Citation:
Abstract:
The environmental exposure to nickel may have a disastrous impact on human and animal public health. In this study we evaluated the protective effects of selenium against the nephrotoxic effects of NiCl2 in the preimplanted rats. NiCl2 was given on day 3 of pregnancy either as a single subcutaneous (sc) dose of 25, 50 or 100 mg/kg or in distilled drinking water at a dose of 20 mg/L/day for 16 consecutive days.
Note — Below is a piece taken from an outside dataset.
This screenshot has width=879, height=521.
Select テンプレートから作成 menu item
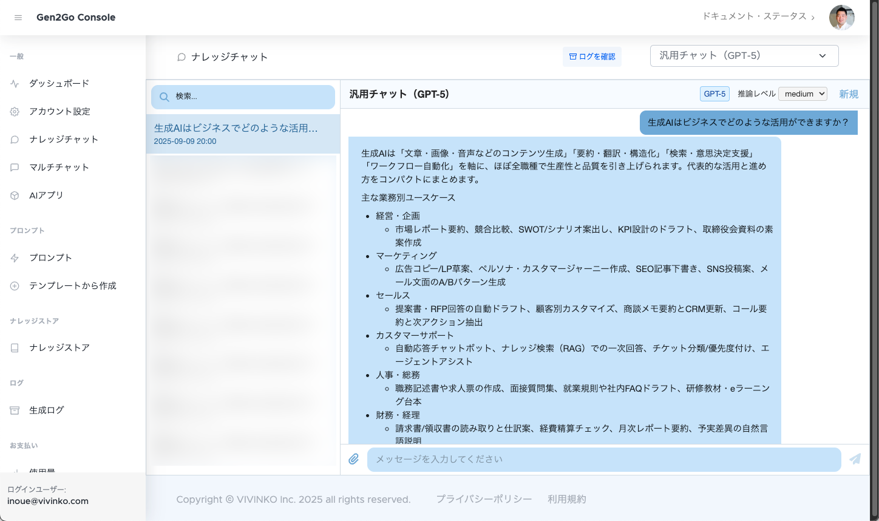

Selenium was given as a sc injection (0.3 mg/kg) together with the higher dose (100 mg/kg) of NiCl2. Changes in plasma creatinine and urea were measured in treated and control groups on days 5 and 20 of gestation. The results showed that 100 mg / kg NiCl2 sc induced a significant increase in plasma creatinine on day 5 of gestation compared with controls. In contrast, on day 20 of gestation the NiCl2 induced a significant decrease in creatinine induced by doses of 25 and 50 mg / kg, whereas dose of 100 mg / kg increased plasma creatinine. Coadministration of selenium with NiCl2 significantly improved plasma creatinine on 5 and 20 days of gestation compared with NiCl2 administered alone. Moreover, on day 5 of gestation the NiCl2 increased significantly plasma concentrations of urea with the low and medium doses which became very significant with the highest dose. On day 20 of gestation, 50 mg / kg NiCl2 induced a significant decrease in plasma urea while the dose of 100 mg / kg induced an increase. Coadministration of selenium did not improve the concentrations of urea induced by NiCl2 alone. The NiCl2 administered in drinking water had no effect on plasma creatinine and urea. 3 doses of NiCl2 (sc) induced an alteration of renal architecture which is markedly improved by Selenium. The NiCl2 taken orally affects the medulla. These results suggested that selenium had no effect against nephrotoxicity induced by NiCl2 administered subcutaneously in pregnant rats.